ACEmobile was shown to reduce the assessment time by an average of 20%. However, this does not include the additional time savings of the App providing multiple reporting methods (digital and paper).
Remains FREE, 4 years later. This is a zero cost - high return for health services that likely reduces costs for teams. ACEmobile supports offline use and provides both cloud-based storage, local storage and team sharing modes.
The App fully functions offline, providing a forced sync mode every 10 assessments to ensure data safety. It is therefore usable in all contexts. We have now (with consent) collected near 5,000 clinical assessments to support a raft of ongoing projects. This is effortless for the clinicians and patients as a means of engaging in dementia research.
The App is developed by a medical school and an NHS Trust, in partnership with an Australian research centre (holding the IP to the paper version of ACE). All of these parties actively supported the project with staff time, legal support, tech support and a positive agreement to host a free clinical tool.

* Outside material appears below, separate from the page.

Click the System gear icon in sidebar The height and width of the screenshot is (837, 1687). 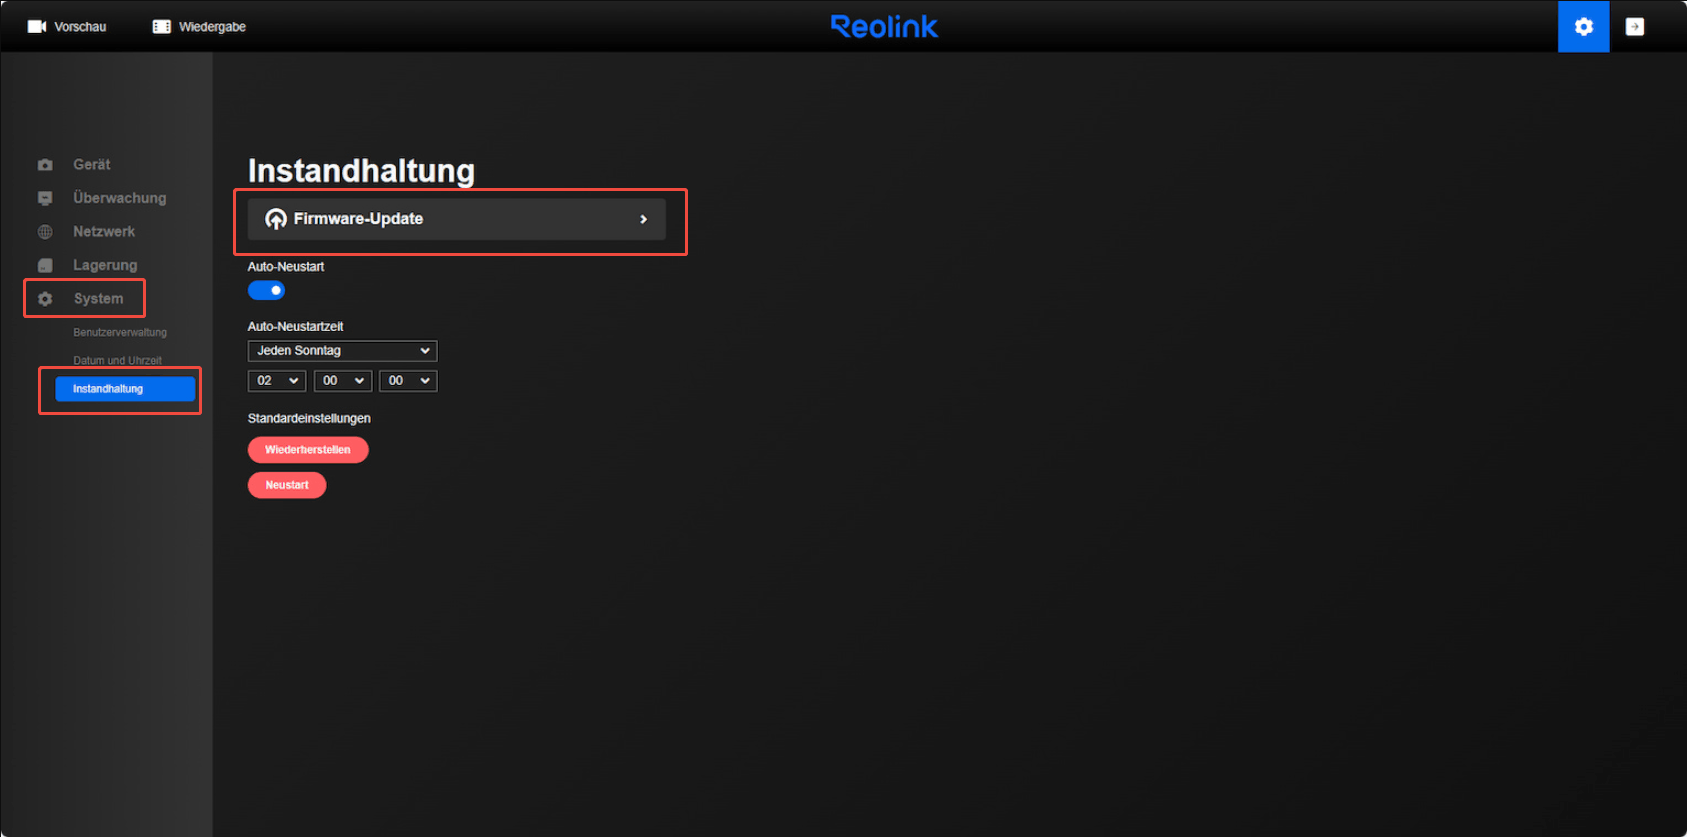[x=45, y=299]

The App is designed for clinicians and so clinician involvement was key. We ran repeated engagement studies, including 2 usability studies that utilised 100 clinician volunteers to use the App in early development stages and support our re-design. This underlies the key to the App’s design being so effective at reducing error.
The experience is almost totally unchanged for the patient, as this tool is to change clinician behaviour – not patient experience. We have received responses from numerous PPI panels we presented to – including charities and specialist conference workshops. Again, these steps underly the acceptability and value of the project.